William B. White, M.D., from the University of Connecticut School of Medicine in Farmington, and colleagues randomized 5,380 patients with type 2 diabetes and either an acute myocardial infarction or unstable angina requiring hospitalization to receive alogliptin or placebo in addition to existing antihyperglycemic and cardiovascular drug therapy.
The primary end point was a composite of death from cardiovascular causes, nonfatal myocardial infarction, or nonfatal stroke. The researchers found that the primary end point occurred in 11.3 percent of patients assigned to alogliptin and 11.8 percent assigned to placebo.

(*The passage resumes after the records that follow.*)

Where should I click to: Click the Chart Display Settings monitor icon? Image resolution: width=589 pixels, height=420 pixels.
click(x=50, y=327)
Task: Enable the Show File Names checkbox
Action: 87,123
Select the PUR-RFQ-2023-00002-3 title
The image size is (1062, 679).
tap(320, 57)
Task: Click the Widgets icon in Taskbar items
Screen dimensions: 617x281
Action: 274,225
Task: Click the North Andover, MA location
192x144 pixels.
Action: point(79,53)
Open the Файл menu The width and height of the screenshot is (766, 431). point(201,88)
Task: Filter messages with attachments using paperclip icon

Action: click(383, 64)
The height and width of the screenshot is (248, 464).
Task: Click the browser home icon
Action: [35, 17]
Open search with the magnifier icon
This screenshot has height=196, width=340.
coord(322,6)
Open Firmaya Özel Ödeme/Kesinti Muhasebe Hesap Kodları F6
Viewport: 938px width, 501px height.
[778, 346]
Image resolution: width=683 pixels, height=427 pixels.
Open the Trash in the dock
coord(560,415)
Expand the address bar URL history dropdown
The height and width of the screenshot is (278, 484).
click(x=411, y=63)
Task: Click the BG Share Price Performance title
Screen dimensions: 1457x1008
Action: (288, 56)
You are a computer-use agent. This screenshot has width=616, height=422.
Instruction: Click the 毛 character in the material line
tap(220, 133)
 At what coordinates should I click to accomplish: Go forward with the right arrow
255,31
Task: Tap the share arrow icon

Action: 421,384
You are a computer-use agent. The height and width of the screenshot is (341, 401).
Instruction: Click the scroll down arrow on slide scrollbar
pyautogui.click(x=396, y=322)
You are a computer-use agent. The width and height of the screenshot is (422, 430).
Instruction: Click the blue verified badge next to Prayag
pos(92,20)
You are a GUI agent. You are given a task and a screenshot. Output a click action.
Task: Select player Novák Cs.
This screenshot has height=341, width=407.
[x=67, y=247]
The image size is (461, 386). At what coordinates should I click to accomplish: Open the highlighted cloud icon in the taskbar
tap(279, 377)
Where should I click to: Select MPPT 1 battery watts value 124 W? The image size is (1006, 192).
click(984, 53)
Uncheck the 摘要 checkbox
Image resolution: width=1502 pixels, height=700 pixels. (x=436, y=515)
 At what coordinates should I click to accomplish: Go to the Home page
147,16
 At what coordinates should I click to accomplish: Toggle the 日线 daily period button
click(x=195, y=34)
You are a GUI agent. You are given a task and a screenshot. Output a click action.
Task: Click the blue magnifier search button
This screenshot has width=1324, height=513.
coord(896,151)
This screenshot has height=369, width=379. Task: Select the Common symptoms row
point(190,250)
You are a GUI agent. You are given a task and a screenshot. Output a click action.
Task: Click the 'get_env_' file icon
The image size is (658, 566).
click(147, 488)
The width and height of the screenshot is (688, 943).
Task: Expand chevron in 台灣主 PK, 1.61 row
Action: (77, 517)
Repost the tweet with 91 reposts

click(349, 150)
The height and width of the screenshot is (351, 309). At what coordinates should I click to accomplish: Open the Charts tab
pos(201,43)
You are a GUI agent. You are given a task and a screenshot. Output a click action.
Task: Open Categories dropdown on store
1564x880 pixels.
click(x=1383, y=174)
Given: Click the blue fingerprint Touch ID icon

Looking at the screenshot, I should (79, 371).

"In conclusion, among patients with type 2 diabetes and a recent acute coronary syndrome, treatment with alogliptin resulted in rates of death from cardiovascular causes, nonfatal myocardial infarction, and nonfatal stroke that were similar to those with placebo," White and colleagues write.
The Scirica study was funded by AstraZeneca and Bristol-Myers Squibb. The White study was funded by Takeda Development.